** Opening Material to process block **

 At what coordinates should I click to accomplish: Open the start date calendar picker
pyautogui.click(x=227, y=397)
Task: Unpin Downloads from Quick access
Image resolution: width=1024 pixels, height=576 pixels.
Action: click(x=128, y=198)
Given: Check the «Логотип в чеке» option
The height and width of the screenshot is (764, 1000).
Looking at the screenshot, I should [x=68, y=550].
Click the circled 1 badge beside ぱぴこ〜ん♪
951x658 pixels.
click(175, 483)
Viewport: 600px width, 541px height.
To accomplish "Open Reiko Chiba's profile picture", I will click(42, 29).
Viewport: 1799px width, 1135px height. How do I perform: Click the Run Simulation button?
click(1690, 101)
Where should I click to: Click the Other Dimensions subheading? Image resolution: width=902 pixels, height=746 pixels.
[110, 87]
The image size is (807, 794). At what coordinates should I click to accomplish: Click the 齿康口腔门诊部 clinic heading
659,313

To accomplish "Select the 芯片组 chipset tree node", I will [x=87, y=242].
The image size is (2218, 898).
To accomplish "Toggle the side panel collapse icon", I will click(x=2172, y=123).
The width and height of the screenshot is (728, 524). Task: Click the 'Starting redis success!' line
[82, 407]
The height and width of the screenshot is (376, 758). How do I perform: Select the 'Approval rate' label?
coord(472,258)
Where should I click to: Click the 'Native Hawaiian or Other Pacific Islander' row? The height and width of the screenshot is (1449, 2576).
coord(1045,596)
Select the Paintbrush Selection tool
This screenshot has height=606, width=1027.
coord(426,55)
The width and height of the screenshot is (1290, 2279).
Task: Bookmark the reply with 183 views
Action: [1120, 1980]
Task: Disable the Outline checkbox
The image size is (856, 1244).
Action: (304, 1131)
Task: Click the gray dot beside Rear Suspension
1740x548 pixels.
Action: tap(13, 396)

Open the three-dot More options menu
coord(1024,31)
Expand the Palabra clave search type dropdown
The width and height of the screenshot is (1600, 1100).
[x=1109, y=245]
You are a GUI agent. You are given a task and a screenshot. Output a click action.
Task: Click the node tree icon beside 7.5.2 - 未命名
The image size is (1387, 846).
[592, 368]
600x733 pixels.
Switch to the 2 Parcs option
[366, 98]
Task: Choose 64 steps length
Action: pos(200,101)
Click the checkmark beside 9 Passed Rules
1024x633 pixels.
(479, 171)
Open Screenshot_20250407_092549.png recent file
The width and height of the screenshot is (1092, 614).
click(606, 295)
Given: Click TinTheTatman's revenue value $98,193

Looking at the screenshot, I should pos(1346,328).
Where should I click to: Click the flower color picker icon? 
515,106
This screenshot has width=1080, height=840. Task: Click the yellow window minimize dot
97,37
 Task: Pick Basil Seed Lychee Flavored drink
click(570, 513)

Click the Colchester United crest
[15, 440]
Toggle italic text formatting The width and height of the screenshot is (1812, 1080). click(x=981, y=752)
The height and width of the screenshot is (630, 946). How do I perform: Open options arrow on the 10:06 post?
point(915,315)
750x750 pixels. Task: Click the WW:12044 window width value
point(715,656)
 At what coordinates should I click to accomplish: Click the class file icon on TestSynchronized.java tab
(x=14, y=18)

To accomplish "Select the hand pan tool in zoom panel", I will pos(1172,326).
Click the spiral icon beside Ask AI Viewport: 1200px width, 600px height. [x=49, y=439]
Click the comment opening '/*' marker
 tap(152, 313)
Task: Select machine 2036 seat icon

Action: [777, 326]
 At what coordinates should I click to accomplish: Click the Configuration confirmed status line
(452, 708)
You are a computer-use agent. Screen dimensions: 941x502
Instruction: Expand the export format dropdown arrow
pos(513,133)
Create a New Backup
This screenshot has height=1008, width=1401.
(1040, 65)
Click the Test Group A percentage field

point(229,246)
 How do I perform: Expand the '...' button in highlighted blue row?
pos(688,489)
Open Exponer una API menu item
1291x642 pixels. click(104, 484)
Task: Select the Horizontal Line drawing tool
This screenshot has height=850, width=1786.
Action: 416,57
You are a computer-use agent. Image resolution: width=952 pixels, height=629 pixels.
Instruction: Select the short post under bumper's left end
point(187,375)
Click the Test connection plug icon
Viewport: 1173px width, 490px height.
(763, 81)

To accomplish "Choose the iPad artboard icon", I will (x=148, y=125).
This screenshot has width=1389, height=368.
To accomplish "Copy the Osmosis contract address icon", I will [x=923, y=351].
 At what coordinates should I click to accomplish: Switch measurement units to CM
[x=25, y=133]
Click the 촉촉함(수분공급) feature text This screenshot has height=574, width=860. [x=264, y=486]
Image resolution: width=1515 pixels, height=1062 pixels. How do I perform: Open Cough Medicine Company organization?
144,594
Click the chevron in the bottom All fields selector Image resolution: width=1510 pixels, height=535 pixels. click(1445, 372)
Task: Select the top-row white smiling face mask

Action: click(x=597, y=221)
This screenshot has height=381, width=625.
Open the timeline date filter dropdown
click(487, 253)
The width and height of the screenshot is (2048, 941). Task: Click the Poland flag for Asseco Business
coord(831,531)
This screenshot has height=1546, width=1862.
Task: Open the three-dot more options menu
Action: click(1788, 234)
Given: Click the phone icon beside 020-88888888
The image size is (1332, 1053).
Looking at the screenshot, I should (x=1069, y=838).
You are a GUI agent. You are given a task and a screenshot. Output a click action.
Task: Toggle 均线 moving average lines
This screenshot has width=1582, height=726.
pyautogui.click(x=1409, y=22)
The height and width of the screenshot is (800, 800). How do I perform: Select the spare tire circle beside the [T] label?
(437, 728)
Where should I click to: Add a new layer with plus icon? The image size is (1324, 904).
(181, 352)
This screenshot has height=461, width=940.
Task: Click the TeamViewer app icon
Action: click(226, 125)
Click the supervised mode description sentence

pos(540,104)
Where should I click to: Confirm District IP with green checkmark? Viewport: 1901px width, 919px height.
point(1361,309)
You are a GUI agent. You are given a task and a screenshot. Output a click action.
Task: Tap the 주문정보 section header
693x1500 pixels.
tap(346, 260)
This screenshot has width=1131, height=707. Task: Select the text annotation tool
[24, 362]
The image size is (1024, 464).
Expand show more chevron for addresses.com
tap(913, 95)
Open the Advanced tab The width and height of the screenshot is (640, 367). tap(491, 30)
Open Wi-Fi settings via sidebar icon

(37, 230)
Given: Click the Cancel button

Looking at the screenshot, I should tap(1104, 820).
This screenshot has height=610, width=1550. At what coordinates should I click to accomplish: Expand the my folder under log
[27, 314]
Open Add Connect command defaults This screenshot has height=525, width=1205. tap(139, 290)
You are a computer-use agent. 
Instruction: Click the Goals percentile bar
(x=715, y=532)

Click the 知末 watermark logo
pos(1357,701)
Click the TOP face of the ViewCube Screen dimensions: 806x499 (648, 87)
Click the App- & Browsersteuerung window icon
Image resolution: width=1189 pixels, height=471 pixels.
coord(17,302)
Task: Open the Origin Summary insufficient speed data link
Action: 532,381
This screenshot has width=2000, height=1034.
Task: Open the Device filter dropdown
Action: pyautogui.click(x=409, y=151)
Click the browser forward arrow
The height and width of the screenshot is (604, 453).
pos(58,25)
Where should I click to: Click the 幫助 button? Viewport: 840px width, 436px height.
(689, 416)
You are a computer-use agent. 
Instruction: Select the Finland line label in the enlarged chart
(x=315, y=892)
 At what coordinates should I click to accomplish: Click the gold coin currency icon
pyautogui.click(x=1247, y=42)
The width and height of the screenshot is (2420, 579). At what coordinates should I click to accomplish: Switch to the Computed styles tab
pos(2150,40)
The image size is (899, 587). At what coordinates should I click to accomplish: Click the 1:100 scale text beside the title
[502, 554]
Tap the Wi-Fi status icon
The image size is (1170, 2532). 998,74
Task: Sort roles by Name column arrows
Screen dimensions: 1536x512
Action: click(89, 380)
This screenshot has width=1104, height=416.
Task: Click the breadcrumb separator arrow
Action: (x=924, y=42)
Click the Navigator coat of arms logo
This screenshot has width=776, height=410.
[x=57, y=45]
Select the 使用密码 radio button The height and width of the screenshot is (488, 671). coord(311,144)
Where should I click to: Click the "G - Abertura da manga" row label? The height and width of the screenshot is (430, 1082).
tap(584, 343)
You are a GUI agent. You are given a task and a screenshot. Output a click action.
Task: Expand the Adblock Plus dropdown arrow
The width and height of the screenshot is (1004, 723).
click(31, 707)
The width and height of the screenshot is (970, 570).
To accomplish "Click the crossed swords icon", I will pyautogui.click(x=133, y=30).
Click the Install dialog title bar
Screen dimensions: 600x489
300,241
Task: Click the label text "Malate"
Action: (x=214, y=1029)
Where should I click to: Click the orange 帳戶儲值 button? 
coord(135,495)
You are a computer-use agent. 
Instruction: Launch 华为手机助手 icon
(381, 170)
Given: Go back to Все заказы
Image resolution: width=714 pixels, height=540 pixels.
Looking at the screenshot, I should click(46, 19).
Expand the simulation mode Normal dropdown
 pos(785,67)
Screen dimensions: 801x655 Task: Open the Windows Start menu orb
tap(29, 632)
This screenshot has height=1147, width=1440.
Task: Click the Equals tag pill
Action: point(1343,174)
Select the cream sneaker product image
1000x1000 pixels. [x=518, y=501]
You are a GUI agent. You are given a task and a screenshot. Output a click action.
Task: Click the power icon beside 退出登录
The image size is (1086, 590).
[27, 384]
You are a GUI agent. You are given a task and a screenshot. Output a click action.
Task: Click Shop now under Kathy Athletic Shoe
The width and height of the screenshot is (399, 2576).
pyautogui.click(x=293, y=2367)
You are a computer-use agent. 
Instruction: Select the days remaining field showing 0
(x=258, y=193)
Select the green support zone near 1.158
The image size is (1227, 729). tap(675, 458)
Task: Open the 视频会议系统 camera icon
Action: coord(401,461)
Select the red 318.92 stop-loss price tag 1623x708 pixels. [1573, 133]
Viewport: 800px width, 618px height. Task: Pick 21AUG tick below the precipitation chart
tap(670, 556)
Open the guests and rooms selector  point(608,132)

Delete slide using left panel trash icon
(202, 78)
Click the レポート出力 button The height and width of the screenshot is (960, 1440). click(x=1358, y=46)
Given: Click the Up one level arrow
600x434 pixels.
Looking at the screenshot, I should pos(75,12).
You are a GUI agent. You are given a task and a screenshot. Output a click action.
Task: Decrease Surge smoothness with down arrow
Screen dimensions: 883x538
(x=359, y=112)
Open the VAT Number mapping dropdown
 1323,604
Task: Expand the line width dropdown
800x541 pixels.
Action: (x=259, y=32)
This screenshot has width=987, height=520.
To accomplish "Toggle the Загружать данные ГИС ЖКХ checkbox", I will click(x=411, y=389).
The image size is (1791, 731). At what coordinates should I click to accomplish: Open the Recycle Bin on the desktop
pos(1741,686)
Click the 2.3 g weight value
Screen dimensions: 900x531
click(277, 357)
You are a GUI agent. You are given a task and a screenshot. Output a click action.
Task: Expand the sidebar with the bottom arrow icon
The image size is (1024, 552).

** Closing Material to process block **

◆ Your objective:
Go through the records above, find each line with the string "selector", and copy it.

◆ Task answer:
Click the chevron in the bottom All fields selector Image resolution: width=1510 pixels, height=535 pixels. click(1445, 372)
Open the guests and rooms selector  point(608,132)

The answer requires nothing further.